News and resources on French thinker Michel Foucault (1926-1984)

Evan Easton-Calabria, (2025) ‘How Do Camps Affect Cities? The Political Economy of Refugee Camps and Arua, Uganda’, in L. Oesch and L. Lemaire (eds) Refugee Reception and Camps: Local and Global Perspectives. Bristol, UK: Bristol University Press. https://doi.org/10.56687/9781529222852-015.

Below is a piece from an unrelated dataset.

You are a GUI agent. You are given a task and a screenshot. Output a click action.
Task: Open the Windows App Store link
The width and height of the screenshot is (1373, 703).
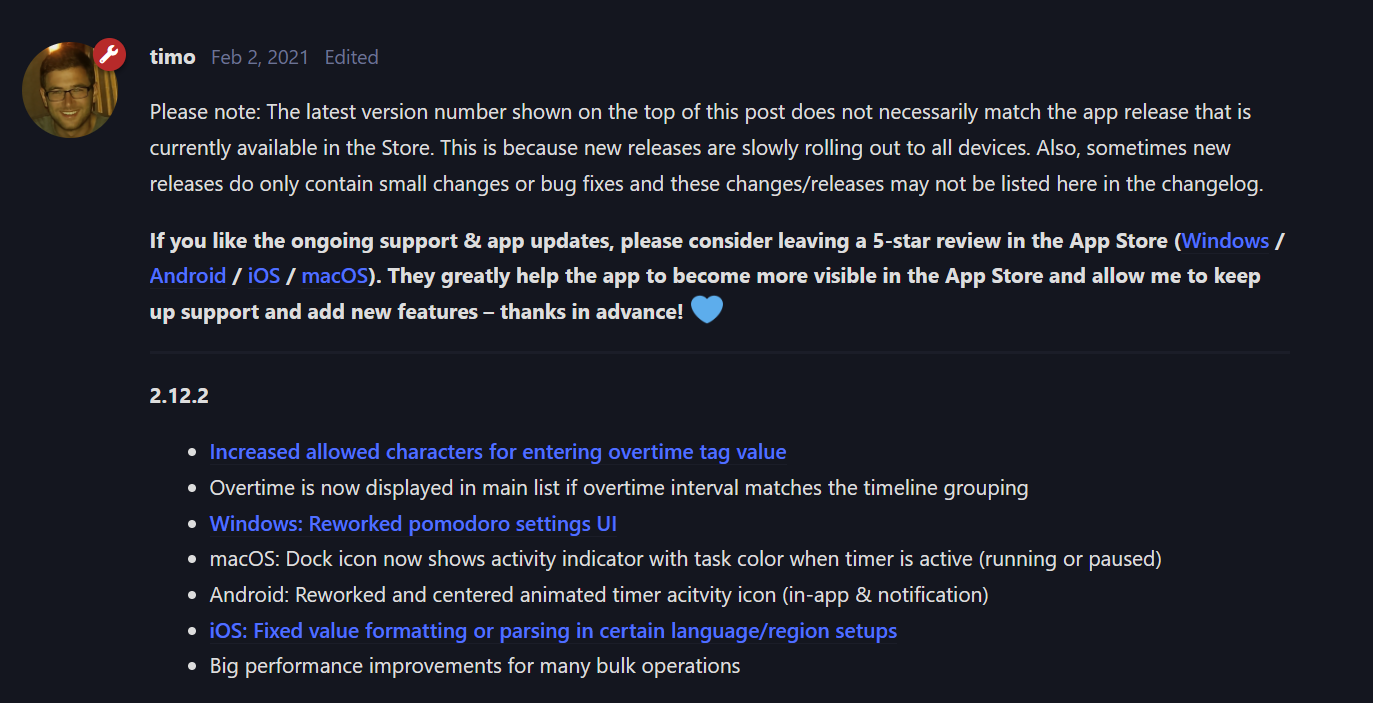pos(1225,241)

Despite an increased recognition of urban refugees, there is startlingly limited research on the relationship between the towns and cities where refugees reside and the often nearby settlements and camps. Taking a political economy approach and drawing on Michel Foucault’s discussion of populations, this chapter highlights how the existence of refugee camps affects neighbouring cities and vice versa, particularly when refugees leave camps for cities or engage in urban–camp circular migration. It contributes to camp studies through examining camps and cities as distinct yet connected spaces, linked both by the refugees moving between them and – critically – policies, practices and events in each that influence the other in often overlooked ways. This includes the flow (or lack thereof) of national and international funding to the cities now hosting many of the world’s refugees, dwindling resources in many refugee camps and the lack of refugees’ ‘statistical existence’ in most urban areas.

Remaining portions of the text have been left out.